Washington v. Guillotte, 268 So. 3d 1048, 1056-57 (La. Ct. App. 2018). Further, the
Appellants argue Schedule F is contradicted by evidence indicating the cows would not be
used for an agricultural enterprise: Clark had no specific plans for the use of the cows at the
time of purchase; Clark had no other cattle at the time of their purchase; Clark never bought
more cattle; and the cattle resided behind Clark’s residence corralled by a barbed-wire fence,
not his 620-acre property.
¶24. Clark’s Schedule F is valid evidence. Precedent shows that insurance litigation
involving the same issues as here often involves the insured’s Schedule F as proof.
Washington is readily distinguishable. In Washington, a factually similar case, the Louisiana
appellate court held that the trial court erred in relying solely on statements made in the
insured’s federal income tax returns, thereby reversing summary judgment for the insurer.
Id. at 1050, 1056. Here, the trial court’s ruling relied not just on Schedule F but also Clark’s
interrogatory responses and affidavit. Further, Clark cites no caselaw from Mississippi that
the information in Schedule F cannot be used as evidence for determining summary
judgment.
14 ¶25. Additionally, the evidence the Appellants cite does not create a genuine issue of
material fact regarding coverage. As the trial court noted, there is no conflict between
Clark’s interrogatory response that he had no “specific plans” for the cattle “other than to
. . . raise them with his son” and his fledgling cattle-endeavor expenses on Schedule F.
Clark can still engage in an agricultural enterprise with his son even though he has not
bought any cattle in the past or planned to in the future, regardless of where he kept them.
The trial court properly found no genuine issue of material fact regarding whether, on the
date of the accident, Clark’s cows were part of an agricultural enterprise.
CONCLUSION
¶26. The trial court did not err in finding the term “agricultural enterprise” in the policy’s
farming exclusion unambiguous as a matter of law.
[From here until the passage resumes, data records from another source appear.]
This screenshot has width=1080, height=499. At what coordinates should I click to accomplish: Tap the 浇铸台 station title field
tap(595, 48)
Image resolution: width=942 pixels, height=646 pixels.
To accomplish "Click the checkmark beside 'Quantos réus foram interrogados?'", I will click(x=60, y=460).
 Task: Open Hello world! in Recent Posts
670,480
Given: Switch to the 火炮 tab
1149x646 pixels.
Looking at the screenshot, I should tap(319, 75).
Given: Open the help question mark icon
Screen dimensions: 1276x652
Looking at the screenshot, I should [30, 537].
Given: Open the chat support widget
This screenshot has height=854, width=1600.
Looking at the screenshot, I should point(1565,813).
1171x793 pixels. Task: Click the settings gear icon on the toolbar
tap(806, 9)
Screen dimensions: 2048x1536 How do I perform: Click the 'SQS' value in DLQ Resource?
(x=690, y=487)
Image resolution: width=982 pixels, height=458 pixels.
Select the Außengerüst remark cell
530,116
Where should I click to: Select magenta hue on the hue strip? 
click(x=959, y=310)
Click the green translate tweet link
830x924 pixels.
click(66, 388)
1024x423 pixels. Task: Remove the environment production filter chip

Further, reviewing the evidence in the
light most favorable to Haggard and Clark, there was no genuine issue of material fact
concerning the application of the farming exclusion in Clark’s homeowner’s policy;
therefore, summary judgment in favor of Alfa was appropriate as a matter of law.
¶27. AFFIRMED.
CARLTON AND WILSON, P.JJ., WESTBROOKS, McDONALD, LAWRENCE, McCARTY, SMITH AND EMFINGER, JJ., CONCUR.